Does anyone else get this from their dear friends?

  • FormerMember
    FormerMember in reply to buttercup01

    I have just found this room

    all comments are so true ,the ones that really upset me are 

    you are so brave ,  do i have a choice ?

    but you look so well    ,    Well i always wear make up and my wig (never a bad hair day)   

    Seriously everyone means well but just don t know what to say . Lots of my friends say they just don t know what to say and as my sister says you couldn't make all this sh t up as it is so awful 

    xxxx

  • So true Fighting girl especially what your sister says  x

    Fear of the unknown is the worst thing. Once we know what we're facing, we find the strength to deal with it.
  • FormerMember
    FormerMember in reply to FormerMember

    Oh yes, . Those comments and “you’re an inspiration”. To what, precisely, I wonder? I find it really baffling. 

    I just read your profile. Have you come across the group living with incurable cancer? Great place for a rant where people really get it as well as sharing experiences of all sorts. We do lots of positive stuff too, such as a three good things thread where contributors write three good things from their day. I find it especially helpful when I am struggling 

    https://community.macmillan.org.uk/cancer_experiences/living_with_incurable_cancer/discussions

    Xx

  • Had to delete Slight smile

    Tvman

    Love life and family.
  • When is a rant not a rant?

    When it's a reply to someone else's...

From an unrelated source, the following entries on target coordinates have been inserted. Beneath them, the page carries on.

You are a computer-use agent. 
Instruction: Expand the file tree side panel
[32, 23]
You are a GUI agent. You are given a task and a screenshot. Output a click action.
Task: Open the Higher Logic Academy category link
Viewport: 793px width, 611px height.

    Fear of the unknown is the worst thing. Once we know what we're facing, we find the strength to deal with it.
  • FormerMember
    FormerMember in reply to buttercup01

    That made me laugh out loud,

    xx

  • It was about admin and I would have been in bother again! This may be the place to rant, but not about them!

    Tvman

    Love life and family.
  • I feel like I have a winner in this particular game of bingo

    i just got a message from a very longtime and very dear (until now!!) friend who, while chatting on what’s app (we live in different time zones) about our kids, I said I was dreading doing the teenage years alone (my husband is stage 4 incurable kidney cancer) she said, well   , you don’t know what is going to happen, people get cured form stage 4 cancer all the time, and your child doesn’t need your negativity, you must give her only good memories from now on, and it could be so much worse, I have another friend who’s child died.

    well

    where to even begin?

  • Vulpes, Wow.  I cant imagine what it was like to hear this. Yes I do think this deserves a prize: a small ice pick to chip at their cold heart, tweezers to get the blockage from your friend ears, cream for the callousness, and maybe a mirror withe speakers so that they could see and hear themselves.    I have to admit I also laughed out loud because it is so off that it is astonishing. 

    I was going to come in with a rather lame  "cheer up luv it might never happen" comment from someone, but this pales in comparison.

    Interested to hear what you plan to do in response to your friend, if anything.

  • You know Nellie, I actually laughed too.

    my husband was so upset for me, but I’m not even mad. I just feel like, in order for her to be so tone deaf, so clueless makes me almost feel happy for her. Because it means she has led a charmed enough life that she can’t even comprehend what is happening to me. It is so far removed from her reality that her imagination, and subsequently her empathy has failed her. 

    I have responded though. Because I deserve better from her.

    i said, that no parent has the luxury of giving their children only happy memories, not even her. And that my child’s bad memories would not be caused by my being upset, but by her father dying. Of cancer. I said that I was sorry to hear a mutual friends child had died, and that I hoped she was giving him better support and understanding than she was giving me. I am not sure I will get a response!

    i really feel that I can’t ask or expect anyone to make any of this better for me. But I can expect people not to make things worse for me, and it’s not an unreasonable expectation!